[Stored data]

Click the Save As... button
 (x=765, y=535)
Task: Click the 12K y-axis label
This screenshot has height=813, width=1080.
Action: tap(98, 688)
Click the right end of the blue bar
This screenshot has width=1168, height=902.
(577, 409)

EXERCISE DESCRIPTION =>
Give back, unchanged, every line from the one with "Task: Click the 12K y-axis label" to the end of the entries above.

ANSWER SECTION =>
Task: Click the 12K y-axis label
This screenshot has height=813, width=1080.
Action: tap(98, 688)
Click the right end of the blue bar
This screenshot has width=1168, height=902.
(577, 409)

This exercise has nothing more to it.